[REQUIRED ACTION]
When you reach the line with "Instruction: Click the 25ml" in the data below, begin printing lines exactly, and stop once the line with "Task: Switch to the Oracle Database tab" has been printed.

[RECORDS FOR THE TASK]
*** Block opens ***

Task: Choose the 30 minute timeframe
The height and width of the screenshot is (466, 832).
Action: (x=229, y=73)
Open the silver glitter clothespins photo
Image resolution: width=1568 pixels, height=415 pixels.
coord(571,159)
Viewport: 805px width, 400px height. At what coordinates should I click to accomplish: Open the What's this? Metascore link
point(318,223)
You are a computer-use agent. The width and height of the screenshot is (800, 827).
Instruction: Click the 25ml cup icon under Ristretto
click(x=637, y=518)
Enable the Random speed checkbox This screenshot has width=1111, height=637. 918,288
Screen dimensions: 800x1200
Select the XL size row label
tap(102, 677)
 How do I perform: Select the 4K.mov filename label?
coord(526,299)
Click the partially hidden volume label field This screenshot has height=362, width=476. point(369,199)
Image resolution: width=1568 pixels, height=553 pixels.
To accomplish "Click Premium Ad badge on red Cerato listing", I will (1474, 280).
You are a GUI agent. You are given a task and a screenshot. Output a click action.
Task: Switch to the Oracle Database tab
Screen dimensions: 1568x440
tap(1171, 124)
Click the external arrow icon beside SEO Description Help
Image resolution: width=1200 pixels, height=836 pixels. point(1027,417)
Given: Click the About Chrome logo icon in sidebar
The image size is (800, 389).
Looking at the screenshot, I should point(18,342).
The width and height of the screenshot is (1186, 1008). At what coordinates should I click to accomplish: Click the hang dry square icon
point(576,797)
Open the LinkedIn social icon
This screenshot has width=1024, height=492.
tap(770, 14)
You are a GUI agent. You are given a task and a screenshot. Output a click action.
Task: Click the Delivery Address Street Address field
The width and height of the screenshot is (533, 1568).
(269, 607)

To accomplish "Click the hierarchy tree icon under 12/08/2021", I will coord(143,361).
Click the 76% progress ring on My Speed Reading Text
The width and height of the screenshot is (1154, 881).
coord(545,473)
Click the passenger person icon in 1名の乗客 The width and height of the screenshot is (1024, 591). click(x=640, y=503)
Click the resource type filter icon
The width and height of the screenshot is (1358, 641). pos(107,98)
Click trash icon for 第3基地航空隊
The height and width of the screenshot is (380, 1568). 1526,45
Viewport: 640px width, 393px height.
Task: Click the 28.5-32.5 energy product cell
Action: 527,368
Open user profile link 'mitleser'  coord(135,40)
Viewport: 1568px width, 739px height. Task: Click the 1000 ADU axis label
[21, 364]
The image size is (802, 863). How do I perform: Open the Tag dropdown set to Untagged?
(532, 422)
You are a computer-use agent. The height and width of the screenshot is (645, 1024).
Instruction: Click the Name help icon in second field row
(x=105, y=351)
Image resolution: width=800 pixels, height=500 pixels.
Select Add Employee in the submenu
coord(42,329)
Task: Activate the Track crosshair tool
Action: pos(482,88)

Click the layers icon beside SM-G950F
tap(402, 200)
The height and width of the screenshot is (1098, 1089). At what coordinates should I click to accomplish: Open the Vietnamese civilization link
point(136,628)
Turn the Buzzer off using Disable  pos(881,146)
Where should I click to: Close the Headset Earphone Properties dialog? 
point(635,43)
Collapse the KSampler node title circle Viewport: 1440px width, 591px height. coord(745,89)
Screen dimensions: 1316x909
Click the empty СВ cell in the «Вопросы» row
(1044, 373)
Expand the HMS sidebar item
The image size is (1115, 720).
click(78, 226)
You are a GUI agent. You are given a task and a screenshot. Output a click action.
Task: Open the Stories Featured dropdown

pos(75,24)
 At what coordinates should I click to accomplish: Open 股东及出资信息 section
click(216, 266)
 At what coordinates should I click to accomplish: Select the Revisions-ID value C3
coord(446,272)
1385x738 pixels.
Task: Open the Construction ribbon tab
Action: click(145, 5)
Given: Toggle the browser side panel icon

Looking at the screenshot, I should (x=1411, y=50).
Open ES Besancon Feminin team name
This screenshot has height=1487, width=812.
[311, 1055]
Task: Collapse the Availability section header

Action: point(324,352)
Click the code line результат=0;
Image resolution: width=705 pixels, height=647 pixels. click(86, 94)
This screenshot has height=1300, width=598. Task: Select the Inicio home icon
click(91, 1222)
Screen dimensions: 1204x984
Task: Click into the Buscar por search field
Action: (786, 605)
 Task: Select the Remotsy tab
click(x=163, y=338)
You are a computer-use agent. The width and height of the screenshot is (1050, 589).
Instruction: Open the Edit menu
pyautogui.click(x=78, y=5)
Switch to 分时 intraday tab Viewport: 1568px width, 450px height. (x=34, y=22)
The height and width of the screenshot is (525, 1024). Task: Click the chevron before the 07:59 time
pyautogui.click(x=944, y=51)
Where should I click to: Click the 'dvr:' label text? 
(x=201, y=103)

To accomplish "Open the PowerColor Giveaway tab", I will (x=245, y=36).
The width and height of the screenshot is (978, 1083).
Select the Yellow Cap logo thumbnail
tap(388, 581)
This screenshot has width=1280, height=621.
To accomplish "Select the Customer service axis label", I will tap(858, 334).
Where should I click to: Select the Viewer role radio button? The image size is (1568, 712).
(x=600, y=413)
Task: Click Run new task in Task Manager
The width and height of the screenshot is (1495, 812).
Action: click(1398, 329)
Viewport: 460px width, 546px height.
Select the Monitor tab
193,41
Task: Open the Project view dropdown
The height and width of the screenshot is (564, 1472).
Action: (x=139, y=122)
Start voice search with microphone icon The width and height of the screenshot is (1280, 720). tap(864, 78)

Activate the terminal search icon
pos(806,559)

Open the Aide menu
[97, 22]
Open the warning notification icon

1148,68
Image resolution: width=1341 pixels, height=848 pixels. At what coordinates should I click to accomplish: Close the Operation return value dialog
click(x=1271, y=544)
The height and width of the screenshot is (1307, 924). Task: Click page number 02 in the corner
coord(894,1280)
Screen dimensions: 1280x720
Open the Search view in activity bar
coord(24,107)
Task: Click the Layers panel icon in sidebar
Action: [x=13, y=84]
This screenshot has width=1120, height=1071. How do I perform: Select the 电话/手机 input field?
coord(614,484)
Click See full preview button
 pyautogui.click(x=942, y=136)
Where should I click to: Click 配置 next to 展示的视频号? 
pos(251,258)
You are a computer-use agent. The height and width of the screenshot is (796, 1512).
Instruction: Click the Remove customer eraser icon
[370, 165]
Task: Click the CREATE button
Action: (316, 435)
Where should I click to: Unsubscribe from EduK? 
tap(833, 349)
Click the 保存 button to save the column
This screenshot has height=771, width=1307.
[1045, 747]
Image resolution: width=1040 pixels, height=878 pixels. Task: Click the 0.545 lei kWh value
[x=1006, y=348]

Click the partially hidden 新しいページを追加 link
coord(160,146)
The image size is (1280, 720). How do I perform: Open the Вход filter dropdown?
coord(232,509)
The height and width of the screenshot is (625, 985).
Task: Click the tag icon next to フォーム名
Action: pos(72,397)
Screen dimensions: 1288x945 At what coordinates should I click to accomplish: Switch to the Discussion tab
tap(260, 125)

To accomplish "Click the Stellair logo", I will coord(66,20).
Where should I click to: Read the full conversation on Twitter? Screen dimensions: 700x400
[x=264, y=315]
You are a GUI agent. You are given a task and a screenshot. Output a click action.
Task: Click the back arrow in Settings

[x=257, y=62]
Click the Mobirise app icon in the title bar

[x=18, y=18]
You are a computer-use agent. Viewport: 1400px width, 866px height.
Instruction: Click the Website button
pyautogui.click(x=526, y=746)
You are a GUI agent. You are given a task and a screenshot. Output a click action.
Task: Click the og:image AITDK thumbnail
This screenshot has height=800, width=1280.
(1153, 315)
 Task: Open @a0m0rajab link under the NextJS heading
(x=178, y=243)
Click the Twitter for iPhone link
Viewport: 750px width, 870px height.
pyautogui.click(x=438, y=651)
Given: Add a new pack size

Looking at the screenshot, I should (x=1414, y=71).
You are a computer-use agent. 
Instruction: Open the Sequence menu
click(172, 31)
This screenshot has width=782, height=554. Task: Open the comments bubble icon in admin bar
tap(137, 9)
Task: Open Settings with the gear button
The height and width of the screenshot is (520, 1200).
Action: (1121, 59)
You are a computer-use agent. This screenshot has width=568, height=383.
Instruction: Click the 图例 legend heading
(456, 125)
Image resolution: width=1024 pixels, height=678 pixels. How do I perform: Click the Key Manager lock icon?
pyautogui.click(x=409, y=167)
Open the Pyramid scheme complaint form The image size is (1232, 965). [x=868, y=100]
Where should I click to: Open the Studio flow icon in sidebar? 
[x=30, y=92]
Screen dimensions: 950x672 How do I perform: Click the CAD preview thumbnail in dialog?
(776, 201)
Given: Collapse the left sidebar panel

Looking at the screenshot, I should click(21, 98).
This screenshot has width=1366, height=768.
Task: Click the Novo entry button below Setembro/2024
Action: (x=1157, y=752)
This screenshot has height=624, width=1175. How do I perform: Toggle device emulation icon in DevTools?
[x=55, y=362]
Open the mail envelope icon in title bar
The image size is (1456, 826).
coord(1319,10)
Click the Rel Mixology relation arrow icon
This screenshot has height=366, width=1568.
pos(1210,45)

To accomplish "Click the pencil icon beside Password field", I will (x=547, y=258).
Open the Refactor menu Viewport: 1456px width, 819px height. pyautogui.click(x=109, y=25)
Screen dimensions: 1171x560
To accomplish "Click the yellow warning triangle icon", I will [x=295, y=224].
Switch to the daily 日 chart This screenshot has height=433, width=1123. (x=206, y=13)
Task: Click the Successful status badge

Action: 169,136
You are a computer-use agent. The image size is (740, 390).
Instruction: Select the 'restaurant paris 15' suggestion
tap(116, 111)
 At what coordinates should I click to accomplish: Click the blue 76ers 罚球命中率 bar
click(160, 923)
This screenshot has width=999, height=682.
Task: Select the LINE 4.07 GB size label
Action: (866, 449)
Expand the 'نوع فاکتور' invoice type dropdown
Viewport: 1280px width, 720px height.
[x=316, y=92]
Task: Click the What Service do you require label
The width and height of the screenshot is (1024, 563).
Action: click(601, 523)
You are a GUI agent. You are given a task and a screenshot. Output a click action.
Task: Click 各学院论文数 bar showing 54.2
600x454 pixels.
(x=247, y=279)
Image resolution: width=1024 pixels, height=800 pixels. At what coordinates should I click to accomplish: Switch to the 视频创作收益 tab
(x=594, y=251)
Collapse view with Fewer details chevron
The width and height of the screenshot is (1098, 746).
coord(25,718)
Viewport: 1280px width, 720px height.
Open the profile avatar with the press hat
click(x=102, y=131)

*** Block closes ***

[OUTPUT BELOW]
Instruction: Click the 25ml cup icon under Ristretto
click(x=637, y=518)
Enable the Random speed checkbox This screenshot has width=1111, height=637. 918,288
Screen dimensions: 800x1200
Select the XL size row label
tap(102, 677)
 How do I perform: Select the 4K.mov filename label?
coord(526,299)
Click the partially hidden volume label field This screenshot has height=362, width=476. point(369,199)
Image resolution: width=1568 pixels, height=553 pixels.
To accomplish "Click Premium Ad badge on red Cerato listing", I will (1474, 280).
You are a GUI agent. You are given a task and a screenshot. Output a click action.
Task: Switch to the Oracle Database tab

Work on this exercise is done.